Mein Sohn aber saß in einem Formel-1-Auto und schaute „Tom&Jerry”, während eine sehr attraktive Frau, etwas jünger als ich, seine Haare schnitt. Ich war der Älteste weit und breit und konnte gerade noch verhindern, dass ihm ein Zeichen in den Hinterkopf rasiert wird. Mein Sohn hatte zunächst das Ferrari-Pferd gefordert, sich dann aber auf einen Mercedes-Stern herunterhandeln lassen. Danach jedoch war ich machtlos. Mit dem Hinweis, dies sei modern, ließ die Friseurin die Haare im Nacken lang und föhnte nur ein bisschen darin herum. Mein Sohn trägt jetzt Vokuhila.

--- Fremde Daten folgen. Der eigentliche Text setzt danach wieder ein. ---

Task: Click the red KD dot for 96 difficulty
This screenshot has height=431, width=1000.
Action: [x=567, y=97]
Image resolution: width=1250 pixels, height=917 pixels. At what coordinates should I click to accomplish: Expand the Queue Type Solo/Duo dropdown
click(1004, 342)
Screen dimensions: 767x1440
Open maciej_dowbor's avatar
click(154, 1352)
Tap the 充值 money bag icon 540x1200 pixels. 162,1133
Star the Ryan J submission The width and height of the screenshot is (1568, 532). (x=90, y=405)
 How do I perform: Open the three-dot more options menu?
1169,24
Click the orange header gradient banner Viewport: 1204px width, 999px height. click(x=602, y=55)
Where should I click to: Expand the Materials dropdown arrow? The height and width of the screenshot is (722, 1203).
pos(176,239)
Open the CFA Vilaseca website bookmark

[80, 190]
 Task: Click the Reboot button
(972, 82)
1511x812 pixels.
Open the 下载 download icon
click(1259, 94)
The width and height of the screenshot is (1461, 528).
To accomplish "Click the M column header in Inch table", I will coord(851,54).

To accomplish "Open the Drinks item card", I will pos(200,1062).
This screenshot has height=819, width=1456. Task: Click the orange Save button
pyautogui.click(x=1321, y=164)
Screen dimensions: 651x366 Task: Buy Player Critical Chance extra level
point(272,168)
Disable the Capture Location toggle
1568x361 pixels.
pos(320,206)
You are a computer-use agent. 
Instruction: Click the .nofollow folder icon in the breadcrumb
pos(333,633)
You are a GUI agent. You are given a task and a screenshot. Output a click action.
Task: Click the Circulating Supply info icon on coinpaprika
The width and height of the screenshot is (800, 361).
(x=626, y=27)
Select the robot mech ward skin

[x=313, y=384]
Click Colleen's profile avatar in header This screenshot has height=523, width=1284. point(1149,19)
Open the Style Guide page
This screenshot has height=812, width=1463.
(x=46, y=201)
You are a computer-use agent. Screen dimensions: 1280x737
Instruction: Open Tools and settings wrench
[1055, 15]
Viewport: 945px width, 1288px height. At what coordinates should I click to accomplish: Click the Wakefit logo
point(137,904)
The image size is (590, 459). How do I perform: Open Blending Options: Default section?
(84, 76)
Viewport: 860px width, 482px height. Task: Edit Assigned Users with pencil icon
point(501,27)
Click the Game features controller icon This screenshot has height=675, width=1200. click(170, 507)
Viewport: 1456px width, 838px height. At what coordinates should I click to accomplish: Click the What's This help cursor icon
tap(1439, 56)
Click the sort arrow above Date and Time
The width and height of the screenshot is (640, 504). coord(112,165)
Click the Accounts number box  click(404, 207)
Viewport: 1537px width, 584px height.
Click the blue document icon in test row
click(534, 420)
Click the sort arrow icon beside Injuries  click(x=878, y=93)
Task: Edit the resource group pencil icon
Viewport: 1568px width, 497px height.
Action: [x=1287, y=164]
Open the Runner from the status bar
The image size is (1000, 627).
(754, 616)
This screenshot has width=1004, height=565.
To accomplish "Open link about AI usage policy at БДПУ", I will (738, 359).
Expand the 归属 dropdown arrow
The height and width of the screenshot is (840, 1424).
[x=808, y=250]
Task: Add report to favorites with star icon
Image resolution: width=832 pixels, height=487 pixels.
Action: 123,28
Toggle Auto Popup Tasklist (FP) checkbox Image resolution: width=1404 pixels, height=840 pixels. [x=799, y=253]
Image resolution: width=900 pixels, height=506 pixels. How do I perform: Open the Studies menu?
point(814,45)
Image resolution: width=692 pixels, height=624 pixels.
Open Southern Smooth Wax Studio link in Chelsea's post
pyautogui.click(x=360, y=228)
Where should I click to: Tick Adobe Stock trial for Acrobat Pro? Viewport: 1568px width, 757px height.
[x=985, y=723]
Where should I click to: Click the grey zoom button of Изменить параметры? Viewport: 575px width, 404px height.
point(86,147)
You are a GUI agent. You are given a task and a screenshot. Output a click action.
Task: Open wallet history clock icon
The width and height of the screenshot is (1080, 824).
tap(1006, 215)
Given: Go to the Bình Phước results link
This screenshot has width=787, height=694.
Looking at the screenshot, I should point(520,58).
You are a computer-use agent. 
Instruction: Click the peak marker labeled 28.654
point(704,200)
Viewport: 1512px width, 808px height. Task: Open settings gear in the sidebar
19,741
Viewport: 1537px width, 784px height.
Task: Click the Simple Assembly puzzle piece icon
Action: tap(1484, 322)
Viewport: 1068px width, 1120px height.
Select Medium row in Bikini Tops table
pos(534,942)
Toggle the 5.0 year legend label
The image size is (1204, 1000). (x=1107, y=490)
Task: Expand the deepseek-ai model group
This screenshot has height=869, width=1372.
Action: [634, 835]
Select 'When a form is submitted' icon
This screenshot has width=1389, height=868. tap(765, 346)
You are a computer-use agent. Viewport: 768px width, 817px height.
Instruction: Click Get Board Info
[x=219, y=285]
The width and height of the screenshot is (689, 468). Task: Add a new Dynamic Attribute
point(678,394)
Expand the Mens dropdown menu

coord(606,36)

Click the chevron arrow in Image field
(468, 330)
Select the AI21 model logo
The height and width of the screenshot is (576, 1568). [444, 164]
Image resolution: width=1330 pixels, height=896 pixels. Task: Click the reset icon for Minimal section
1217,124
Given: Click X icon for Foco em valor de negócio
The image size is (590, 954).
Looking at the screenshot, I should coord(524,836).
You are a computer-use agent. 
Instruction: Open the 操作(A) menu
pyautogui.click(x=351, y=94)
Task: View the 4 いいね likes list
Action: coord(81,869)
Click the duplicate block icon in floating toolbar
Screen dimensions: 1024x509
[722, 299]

“Du siehst aus wie MacGyvers Sohn”, sagte ich.
“Ist das schlimm, Papa?”
“Du kennst MacGyver nicht, oder?”
“Nein.”
“Ja gut, er baut manchmal mit seinem Schweizer Messer und dem Klebeband ganz tolle Sachen”, sagte ich.
“Mehr als Bob?”, fragte mein Sohn.
“Bob? Welcher Bob?”
Bob der Baumeister.”
“Gegen den ist MacGyver ein Pfuscher.”
“Papa, ich will nicht aussehen wie ein Geiwer, ich will lieber aussehen wie Bob.”
“Du bist zu jung, um dir die Haare zu färben.”
“Aber dann kaufst du mir Schnabelschuhe, ja? Wladik und Gleb und Sascha und Kolja haben auch welche.”
“Schnabelschuhe sind schlecht für die Zehen.”

Schnabelschuh

“Wladiks Papa hat auch Schnabelschuhe”, sagte mein Sohn.
“Glebs Papa auch?”
“Ja, und Saschas Papa und …”
“Nein.”
“Bitte, Papa!”

Vor zwei Wochen brachte mein Sohn mal wieder frische Fotos aus dem Kindergarten mit. Auf dem einen Bild sitzt er auf der Motorhaube eines Polizeiautos mit kalifornischem Kennzeichen, auf dem anderen auf einer Blumenwiese mit künstlichen Kennzeichen. Identisch sind auf beiden Bildern Sitzhaltung, Gesichtsausdruck und Frisur meines Sohnes. Zwar hat er – anders als bei der ersten Lieferung Kindergartenfotos vor einem Jahr – diesmal einen Hals, aber seine Locken fehlen. Offenbar passten sie nicht in die Vorlage, in die er per Fotobearbeitungsprogramm kopiert werden musste. Ich kann mir vorstellen, wie schwierig es ist, Kinder zu fotografieren. Ich frage mich trotzdem, warum es so aussehen muss, als hätte mein Sohn ein verleimtes Gebiss im Mund. Ich glaube nicht, dass es seine Zähne sind, die ich da sehe, aber herrlich weiß sind sie in jedem Fall. Wahrscheinlich tragen Wladik, Gleb, Sascha, und Kolja dieselben auf ihren Fotos – statt der schwarzen Stummel, die in Wirklichkeit zu ihnen gehören. Viele ukrainische Eltern sehen es nämlich so: Es lohnt sich nicht, Milchzähne zu putzen, sie fallen ja sowieso wieder aus.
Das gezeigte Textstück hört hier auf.